» **REQUEST 1**
According to the Dante passage, what do the sparks that leap from the river and become the flowers on the banks turn out to be?
» **REQUEST 2**
Please reproduce the Dante passage from "Then, as though" up to and including "manifest. (Par. 30.91–96)".
>> begin QUOTED PASSAGE
As Dante moves into the highest heaven, he is surprised by humans yet again. When he comes into the empyrean heaven, he is overwhelmed by its brilliance. He then looks and sees
light that took the shape of a river,
dazzling in its radiance. It rested between two banks, each of which were
painted with the miracles of spring.
From that rushing river living sparks came out
and, on either side, they settled themselves onto the flowers,
like rubies circumscribed in gold.
Then, as though inebriated by the odors,
they plunged themselves in the depths of the marvelous rapids once again,
and as one dove in, another came forth. (Par. 30.61–69)
At this point, Dante’s reader would have recognized that he is rewriting Bernard or Alan, faithfully following them as his guides and predecessors in constructing his own poetic description of the river of light. Then comes Dante’s surprise: the sparks that leap from the river and become the flowers on the banks turn out to be . . . the souls of people:
Then, like people who have been behind masks,
then seem other than they were before, once they remove
their unnatural semblances in which they were disguised,
thus the flowers and the sparks changed for me into a greater festival
so that I saw both
courts of heaven made manifest. (Par. 30.91–96)
Alan’s river of fire has become Dante’s river of flowers and sparks, which are now individual saints. Alan’s river is a geographical location; Dante’s river is made of human eyes and faces.
>> end QUOTED PASSAGE
>> begin MATERIAL SUPPLIED
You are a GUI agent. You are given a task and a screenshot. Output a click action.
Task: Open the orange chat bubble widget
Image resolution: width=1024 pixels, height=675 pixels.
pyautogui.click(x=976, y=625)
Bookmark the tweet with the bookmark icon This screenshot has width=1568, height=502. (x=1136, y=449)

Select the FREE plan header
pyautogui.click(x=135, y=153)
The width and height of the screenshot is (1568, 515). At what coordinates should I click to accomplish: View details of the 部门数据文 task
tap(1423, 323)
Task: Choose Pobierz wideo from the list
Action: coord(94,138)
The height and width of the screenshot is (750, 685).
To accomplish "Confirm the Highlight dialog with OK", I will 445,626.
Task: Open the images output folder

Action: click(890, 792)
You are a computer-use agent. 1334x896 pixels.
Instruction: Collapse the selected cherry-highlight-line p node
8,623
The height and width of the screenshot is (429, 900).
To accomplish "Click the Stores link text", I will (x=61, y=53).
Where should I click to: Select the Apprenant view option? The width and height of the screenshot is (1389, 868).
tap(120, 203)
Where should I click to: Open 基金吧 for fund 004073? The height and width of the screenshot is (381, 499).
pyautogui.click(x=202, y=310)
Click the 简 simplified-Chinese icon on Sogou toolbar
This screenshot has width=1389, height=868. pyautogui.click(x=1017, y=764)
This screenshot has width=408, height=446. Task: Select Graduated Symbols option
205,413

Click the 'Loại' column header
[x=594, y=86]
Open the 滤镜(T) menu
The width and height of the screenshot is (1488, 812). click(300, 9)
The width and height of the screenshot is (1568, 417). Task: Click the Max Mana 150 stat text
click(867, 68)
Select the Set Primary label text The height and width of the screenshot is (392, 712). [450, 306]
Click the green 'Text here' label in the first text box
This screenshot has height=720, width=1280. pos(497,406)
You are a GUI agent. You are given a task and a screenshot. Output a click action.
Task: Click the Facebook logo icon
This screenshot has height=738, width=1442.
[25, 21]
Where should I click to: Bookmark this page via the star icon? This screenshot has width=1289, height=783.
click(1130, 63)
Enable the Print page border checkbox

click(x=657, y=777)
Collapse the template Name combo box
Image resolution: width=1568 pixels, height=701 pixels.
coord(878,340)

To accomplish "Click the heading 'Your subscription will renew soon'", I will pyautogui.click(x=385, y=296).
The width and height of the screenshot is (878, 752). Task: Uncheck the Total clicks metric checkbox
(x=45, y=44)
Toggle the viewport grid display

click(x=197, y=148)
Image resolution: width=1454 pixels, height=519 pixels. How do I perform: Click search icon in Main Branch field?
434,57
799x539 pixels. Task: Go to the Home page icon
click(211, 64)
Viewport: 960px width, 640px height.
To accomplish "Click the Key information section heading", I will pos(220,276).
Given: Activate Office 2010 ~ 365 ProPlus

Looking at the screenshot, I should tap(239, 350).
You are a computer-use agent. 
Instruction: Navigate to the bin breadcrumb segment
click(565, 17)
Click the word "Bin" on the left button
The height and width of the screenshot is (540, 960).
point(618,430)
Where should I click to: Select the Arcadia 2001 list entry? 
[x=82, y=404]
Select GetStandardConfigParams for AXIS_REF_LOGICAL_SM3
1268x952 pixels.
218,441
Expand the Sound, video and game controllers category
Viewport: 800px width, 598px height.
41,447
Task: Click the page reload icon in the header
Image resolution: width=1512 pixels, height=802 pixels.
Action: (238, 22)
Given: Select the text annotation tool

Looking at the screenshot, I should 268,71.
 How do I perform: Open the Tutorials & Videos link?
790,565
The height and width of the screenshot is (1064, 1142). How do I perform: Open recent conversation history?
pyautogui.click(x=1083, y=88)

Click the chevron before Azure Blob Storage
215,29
>> end MATERIAL SUPPLIED
» **RIGHT ANSWER 1**
They turn out to be the souls of people.

» **RIGHT ANSWER 2**
Then, as though inebriated by the odors,
they plunged themselves in the depths of the marvelous rapids once again,
and as one dove in, another came forth. (Par. 30.61–69)
At this point, Dante’s reader would have recognized that he is rewriting Bernard or Alan, faithfully following them as his guides and predecessors in constructing his own poetic description of the river of light. Then comes Dante’s surprise: the sparks that leap from the river and become the flowers on the banks turn out to be . . . the souls of people:
Then, like people who have been behind masks,
then seem other than they were before, once they remove
their unnatural semblances in which they were disguised,
thus the flowers and the sparks changed for me into a greater festival
so that I saw both
courts of heaven made manifest. (Par. 30.91–96)